Exercise: Please repeat, exactly as written, the line containing "Task: Click the" and every line after it through the end of the records below.

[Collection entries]
<<<<

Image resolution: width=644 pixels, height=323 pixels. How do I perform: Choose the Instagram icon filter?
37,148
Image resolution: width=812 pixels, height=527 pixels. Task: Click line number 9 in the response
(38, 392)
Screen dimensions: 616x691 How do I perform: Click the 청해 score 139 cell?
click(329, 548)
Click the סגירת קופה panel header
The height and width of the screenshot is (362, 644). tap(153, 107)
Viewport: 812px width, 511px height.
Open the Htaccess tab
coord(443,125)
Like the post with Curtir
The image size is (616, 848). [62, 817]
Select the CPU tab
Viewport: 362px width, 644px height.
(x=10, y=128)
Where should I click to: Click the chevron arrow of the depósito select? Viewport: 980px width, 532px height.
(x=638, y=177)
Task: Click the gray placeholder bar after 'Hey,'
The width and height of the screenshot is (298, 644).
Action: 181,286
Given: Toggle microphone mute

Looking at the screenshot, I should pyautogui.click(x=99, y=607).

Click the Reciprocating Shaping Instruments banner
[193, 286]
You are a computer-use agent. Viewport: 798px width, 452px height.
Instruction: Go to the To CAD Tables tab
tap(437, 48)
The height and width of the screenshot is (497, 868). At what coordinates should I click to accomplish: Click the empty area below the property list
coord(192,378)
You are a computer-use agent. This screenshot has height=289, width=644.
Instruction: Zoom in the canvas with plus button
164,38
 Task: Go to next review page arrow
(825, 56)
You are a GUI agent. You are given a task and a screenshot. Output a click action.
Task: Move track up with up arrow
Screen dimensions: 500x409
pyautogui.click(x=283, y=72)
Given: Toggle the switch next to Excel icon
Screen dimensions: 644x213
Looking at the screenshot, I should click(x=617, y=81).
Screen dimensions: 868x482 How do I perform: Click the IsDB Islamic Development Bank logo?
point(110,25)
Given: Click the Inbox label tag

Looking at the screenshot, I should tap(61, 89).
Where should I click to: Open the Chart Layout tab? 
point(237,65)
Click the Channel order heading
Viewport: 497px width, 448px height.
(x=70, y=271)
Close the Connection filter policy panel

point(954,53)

>>>>

Exercise answer:
Task: Click the gray placeholder bar after 'Hey,'
The width and height of the screenshot is (298, 644).
Action: 181,286
Given: Toggle microphone mute

Looking at the screenshot, I should pyautogui.click(x=99, y=607).

Click the Reciprocating Shaping Instruments banner
[193, 286]
You are a computer-use agent. Viewport: 798px width, 452px height.
Instruction: Go to the To CAD Tables tab
tap(437, 48)
The height and width of the screenshot is (497, 868). At what coordinates should I click to accomplish: Click the empty area below the property list
coord(192,378)
You are a computer-use agent. This screenshot has height=289, width=644.
Instruction: Zoom in the canvas with plus button
164,38
 Task: Go to next review page arrow
(825, 56)
You are a GUI agent. You are given a task and a screenshot. Output a click action.
Task: Move track up with up arrow
Screen dimensions: 500x409
pyautogui.click(x=283, y=72)
Given: Toggle the switch next to Excel icon
Screen dimensions: 644x213
Looking at the screenshot, I should click(x=617, y=81).
Screen dimensions: 868x482 How do I perform: Click the IsDB Islamic Development Bank logo?
point(110,25)
Given: Click the Inbox label tag

Looking at the screenshot, I should tap(61, 89).
Where should I click to: Open the Chart Layout tab? 
point(237,65)
Click the Channel order heading
Viewport: 497px width, 448px height.
(x=70, y=271)
Close the Connection filter policy panel

point(954,53)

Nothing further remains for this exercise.